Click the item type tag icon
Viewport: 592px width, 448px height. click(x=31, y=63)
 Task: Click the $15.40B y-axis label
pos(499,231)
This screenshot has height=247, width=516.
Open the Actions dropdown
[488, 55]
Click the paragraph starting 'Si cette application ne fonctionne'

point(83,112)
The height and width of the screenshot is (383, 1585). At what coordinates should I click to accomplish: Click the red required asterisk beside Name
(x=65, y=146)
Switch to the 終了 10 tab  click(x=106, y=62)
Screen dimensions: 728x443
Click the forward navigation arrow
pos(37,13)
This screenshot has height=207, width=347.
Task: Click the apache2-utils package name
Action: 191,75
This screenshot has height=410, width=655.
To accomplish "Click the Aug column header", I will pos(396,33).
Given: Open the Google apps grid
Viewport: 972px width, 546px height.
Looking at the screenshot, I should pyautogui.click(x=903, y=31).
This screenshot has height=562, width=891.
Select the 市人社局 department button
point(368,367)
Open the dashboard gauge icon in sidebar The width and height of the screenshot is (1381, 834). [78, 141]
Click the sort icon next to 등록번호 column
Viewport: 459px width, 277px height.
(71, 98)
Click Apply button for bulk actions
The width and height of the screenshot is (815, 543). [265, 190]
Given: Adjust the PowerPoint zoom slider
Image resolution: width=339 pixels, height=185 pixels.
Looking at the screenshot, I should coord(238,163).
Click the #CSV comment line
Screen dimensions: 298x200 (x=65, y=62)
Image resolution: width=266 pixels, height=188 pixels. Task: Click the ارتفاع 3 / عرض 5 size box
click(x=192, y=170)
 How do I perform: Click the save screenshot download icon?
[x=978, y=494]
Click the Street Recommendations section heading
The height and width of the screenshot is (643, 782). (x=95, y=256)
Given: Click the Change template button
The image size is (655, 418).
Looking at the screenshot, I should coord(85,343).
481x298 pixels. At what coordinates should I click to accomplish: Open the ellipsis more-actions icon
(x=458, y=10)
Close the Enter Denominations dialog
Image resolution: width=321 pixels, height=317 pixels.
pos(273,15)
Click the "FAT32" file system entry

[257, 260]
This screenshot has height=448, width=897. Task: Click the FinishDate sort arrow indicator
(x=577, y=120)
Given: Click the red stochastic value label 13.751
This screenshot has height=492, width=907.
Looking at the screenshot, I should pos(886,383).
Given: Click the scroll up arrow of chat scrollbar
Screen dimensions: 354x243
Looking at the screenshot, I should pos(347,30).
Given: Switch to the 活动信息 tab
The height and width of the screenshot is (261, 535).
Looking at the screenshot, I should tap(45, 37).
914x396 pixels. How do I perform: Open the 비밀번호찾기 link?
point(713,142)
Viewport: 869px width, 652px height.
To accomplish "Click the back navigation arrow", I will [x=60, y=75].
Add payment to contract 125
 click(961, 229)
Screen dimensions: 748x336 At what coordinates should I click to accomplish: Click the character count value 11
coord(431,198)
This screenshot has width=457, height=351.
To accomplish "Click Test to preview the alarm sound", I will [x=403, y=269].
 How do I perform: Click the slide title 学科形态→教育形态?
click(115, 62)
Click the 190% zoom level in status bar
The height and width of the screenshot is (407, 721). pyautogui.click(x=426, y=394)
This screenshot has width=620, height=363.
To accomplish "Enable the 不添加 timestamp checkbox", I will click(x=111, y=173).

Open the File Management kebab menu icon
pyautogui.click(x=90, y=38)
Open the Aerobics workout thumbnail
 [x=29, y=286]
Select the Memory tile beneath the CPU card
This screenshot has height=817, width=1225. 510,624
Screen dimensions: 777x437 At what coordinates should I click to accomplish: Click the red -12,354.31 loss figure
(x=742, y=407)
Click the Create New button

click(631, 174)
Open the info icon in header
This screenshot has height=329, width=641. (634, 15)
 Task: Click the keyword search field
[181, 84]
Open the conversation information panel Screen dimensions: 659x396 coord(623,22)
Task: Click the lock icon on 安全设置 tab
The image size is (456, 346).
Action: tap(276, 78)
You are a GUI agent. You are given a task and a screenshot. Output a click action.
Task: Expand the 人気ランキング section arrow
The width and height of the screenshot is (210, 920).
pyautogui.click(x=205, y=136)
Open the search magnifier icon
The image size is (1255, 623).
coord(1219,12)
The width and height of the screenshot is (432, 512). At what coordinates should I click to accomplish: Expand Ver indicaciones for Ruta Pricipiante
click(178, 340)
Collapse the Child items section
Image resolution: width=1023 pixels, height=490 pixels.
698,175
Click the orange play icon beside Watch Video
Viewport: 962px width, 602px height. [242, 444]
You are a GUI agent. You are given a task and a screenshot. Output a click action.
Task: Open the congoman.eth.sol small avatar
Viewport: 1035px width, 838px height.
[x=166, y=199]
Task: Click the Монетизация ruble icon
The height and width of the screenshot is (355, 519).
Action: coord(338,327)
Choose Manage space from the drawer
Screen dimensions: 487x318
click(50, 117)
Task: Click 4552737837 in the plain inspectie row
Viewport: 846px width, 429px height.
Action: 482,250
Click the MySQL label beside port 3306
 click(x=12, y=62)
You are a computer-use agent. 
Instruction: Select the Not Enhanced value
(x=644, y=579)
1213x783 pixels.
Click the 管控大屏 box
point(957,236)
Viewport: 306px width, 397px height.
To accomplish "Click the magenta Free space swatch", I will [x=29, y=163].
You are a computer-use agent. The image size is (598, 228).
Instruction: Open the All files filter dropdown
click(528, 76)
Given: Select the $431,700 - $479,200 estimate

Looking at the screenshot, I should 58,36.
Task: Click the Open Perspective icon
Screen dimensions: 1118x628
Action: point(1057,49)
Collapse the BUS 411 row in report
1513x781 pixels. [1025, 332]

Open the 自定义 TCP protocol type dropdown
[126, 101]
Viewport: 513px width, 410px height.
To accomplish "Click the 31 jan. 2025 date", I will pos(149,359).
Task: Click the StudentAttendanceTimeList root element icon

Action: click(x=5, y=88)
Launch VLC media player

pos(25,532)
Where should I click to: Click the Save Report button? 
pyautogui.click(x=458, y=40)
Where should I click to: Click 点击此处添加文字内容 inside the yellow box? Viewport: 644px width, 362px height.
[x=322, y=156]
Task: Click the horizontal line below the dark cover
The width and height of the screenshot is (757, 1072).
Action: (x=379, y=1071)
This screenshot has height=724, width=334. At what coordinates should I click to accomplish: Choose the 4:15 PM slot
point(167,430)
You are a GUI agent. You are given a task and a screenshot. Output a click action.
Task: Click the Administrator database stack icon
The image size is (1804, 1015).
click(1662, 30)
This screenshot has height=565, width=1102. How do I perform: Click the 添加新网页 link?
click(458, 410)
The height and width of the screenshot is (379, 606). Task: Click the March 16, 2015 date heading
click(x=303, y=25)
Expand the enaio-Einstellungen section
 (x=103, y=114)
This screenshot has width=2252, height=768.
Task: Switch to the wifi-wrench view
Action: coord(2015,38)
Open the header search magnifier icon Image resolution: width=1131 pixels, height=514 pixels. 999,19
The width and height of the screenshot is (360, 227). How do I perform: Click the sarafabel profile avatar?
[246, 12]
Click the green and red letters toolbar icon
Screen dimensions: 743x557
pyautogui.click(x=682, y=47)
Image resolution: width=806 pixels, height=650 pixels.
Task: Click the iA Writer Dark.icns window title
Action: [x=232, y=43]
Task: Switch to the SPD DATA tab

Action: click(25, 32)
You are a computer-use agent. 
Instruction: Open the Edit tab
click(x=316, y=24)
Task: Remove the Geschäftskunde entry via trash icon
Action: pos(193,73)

==========

* **Problem**
Transcribe the data above line for line, keeping every character unchanged.

* **Completed task**
Click the item type tag icon
Viewport: 592px width, 448px height. click(x=31, y=63)
 Task: Click the $15.40B y-axis label
pos(499,231)
This screenshot has height=247, width=516.
Open the Actions dropdown
[488, 55]
Click the paragraph starting 'Si cette application ne fonctionne'

point(83,112)
The height and width of the screenshot is (383, 1585). At what coordinates should I click to accomplish: Click the red required asterisk beside Name
(x=65, y=146)
Switch to the 終了 10 tab  click(x=106, y=62)
Screen dimensions: 728x443
Click the forward navigation arrow
pos(37,13)
This screenshot has height=207, width=347.
Task: Click the apache2-utils package name
Action: 191,75
This screenshot has height=410, width=655.
To accomplish "Click the Aug column header", I will pos(396,33).
Given: Open the Google apps grid
Viewport: 972px width, 546px height.
Looking at the screenshot, I should pyautogui.click(x=903, y=31).
This screenshot has height=562, width=891.
Select the 市人社局 department button
point(368,367)
Open the dashboard gauge icon in sidebar The width and height of the screenshot is (1381, 834). [78, 141]
Click the sort icon next to 등록번호 column
Viewport: 459px width, 277px height.
(71, 98)
Click Apply button for bulk actions
The width and height of the screenshot is (815, 543). [265, 190]
Given: Adjust the PowerPoint zoom slider
Image resolution: width=339 pixels, height=185 pixels.
Looking at the screenshot, I should coord(238,163).
Click the #CSV comment line
Screen dimensions: 298x200 (x=65, y=62)
Image resolution: width=266 pixels, height=188 pixels. Task: Click the ارتفاع 3 / عرض 5 size box
click(x=192, y=170)
 How do I perform: Click the save screenshot download icon?
[x=978, y=494]
Click the Street Recommendations section heading
The height and width of the screenshot is (643, 782). (x=95, y=256)
Given: Click the Change template button
The image size is (655, 418).
Looking at the screenshot, I should coord(85,343).
481x298 pixels. At what coordinates should I click to accomplish: Open the ellipsis more-actions icon
(x=458, y=10)
Close the Enter Denominations dialog
Image resolution: width=321 pixels, height=317 pixels.
pos(273,15)
Click the "FAT32" file system entry

[257, 260]
This screenshot has height=448, width=897. Task: Click the FinishDate sort arrow indicator
(x=577, y=120)
Given: Click the red stochastic value label 13.751
This screenshot has height=492, width=907.
Looking at the screenshot, I should pos(886,383).
Given: Click the scroll up arrow of chat scrollbar
Screen dimensions: 354x243
Looking at the screenshot, I should pos(347,30).
Given: Switch to the 活动信息 tab
The height and width of the screenshot is (261, 535).
Looking at the screenshot, I should tap(45, 37).
914x396 pixels. How do I perform: Open the 비밀번호찾기 link?
point(713,142)
Viewport: 869px width, 652px height.
To accomplish "Click the back navigation arrow", I will [x=60, y=75].
Add payment to contract 125
 click(961, 229)
Screen dimensions: 748x336 At what coordinates should I click to accomplish: Click the character count value 11
coord(431,198)
This screenshot has width=457, height=351.
To accomplish "Click Test to preview the alarm sound", I will [x=403, y=269].
 How do I perform: Click the slide title 学科形态→教育形态?
click(115, 62)
Click the 190% zoom level in status bar
The height and width of the screenshot is (407, 721). pyautogui.click(x=426, y=394)
This screenshot has width=620, height=363.
To accomplish "Enable the 不添加 timestamp checkbox", I will click(x=111, y=173).

Open the File Management kebab menu icon
pyautogui.click(x=90, y=38)
Open the Aerobics workout thumbnail
 [x=29, y=286]
Select the Memory tile beneath the CPU card
This screenshot has height=817, width=1225. 510,624
Screen dimensions: 777x437 At what coordinates should I click to accomplish: Click the red -12,354.31 loss figure
(x=742, y=407)
Click the Create New button

click(631, 174)
Open the info icon in header
This screenshot has height=329, width=641. (634, 15)
 Task: Click the keyword search field
[181, 84]
Open the conversation information panel Screen dimensions: 659x396 coord(623,22)
Task: Click the lock icon on 安全设置 tab
The image size is (456, 346).
Action: tap(276, 78)
You are a GUI agent. You are given a task and a screenshot. Output a click action.
Task: Expand the 人気ランキング section arrow
The width and height of the screenshot is (210, 920).
pyautogui.click(x=205, y=136)
Open the search magnifier icon
The image size is (1255, 623).
coord(1219,12)
The width and height of the screenshot is (432, 512). At what coordinates should I click to accomplish: Expand Ver indicaciones for Ruta Pricipiante
click(178, 340)
Collapse the Child items section
Image resolution: width=1023 pixels, height=490 pixels.
698,175
Click the orange play icon beside Watch Video
Viewport: 962px width, 602px height. [242, 444]
You are a GUI agent. You are given a task and a screenshot. Output a click action.
Task: Open the congoman.eth.sol small avatar
Viewport: 1035px width, 838px height.
[x=166, y=199]
Task: Click the Монетизация ruble icon
The height and width of the screenshot is (355, 519).
Action: coord(338,327)
Choose Manage space from the drawer
Screen dimensions: 487x318
click(50, 117)
Task: Click 4552737837 in the plain inspectie row
Viewport: 846px width, 429px height.
Action: 482,250
Click the MySQL label beside port 3306
 click(x=12, y=62)
You are a computer-use agent. 
Instruction: Select the Not Enhanced value
(x=644, y=579)
1213x783 pixels.
Click the 管控大屏 box
point(957,236)
Viewport: 306px width, 397px height.
To accomplish "Click the magenta Free space swatch", I will [x=29, y=163].
You are a computer-use agent. The image size is (598, 228).
Instruction: Open the All files filter dropdown
click(528, 76)
Given: Select the $431,700 - $479,200 estimate

Looking at the screenshot, I should 58,36.
Task: Click the Open Perspective icon
Screen dimensions: 1118x628
Action: point(1057,49)
Collapse the BUS 411 row in report
1513x781 pixels. [1025, 332]

Open the 自定义 TCP protocol type dropdown
[126, 101]
Viewport: 513px width, 410px height.
To accomplish "Click the 31 jan. 2025 date", I will pos(149,359).
Task: Click the StudentAttendanceTimeList root element icon

Action: click(x=5, y=88)
Launch VLC media player

pos(25,532)
Where should I click to: Click the Save Report button? 
pyautogui.click(x=458, y=40)
Where should I click to: Click 点击此处添加文字内容 inside the yellow box? Viewport: 644px width, 362px height.
[x=322, y=156]
Task: Click the horizontal line below the dark cover
The width and height of the screenshot is (757, 1072).
Action: (x=379, y=1071)
This screenshot has height=724, width=334. At what coordinates should I click to accomplish: Choose the 4:15 PM slot
point(167,430)
You are a GUI agent. You are given a task and a screenshot. Output a click action.
Task: Click the Administrator database stack icon
The image size is (1804, 1015).
click(1662, 30)
This screenshot has height=565, width=1102. How do I perform: Click the 添加新网页 link?
click(458, 410)
The height and width of the screenshot is (379, 606). Task: Click the March 16, 2015 date heading
click(x=303, y=25)
Expand the enaio-Einstellungen section
 (x=103, y=114)
This screenshot has width=2252, height=768.
Task: Switch to the wifi-wrench view
Action: coord(2015,38)
Open the header search magnifier icon Image resolution: width=1131 pixels, height=514 pixels. 999,19
The width and height of the screenshot is (360, 227). How do I perform: Click the sarafabel profile avatar?
[246, 12]
Click the green and red letters toolbar icon
Screen dimensions: 743x557
pyautogui.click(x=682, y=47)
Image resolution: width=806 pixels, height=650 pixels.
Task: Click the iA Writer Dark.icns window title
Action: [x=232, y=43]
Task: Switch to the SPD DATA tab

Action: click(25, 32)
You are a computer-use agent. 
Instruction: Open the Edit tab
click(x=316, y=24)
Task: Remove the Geschäftskunde entry via trash icon
Action: pos(193,73)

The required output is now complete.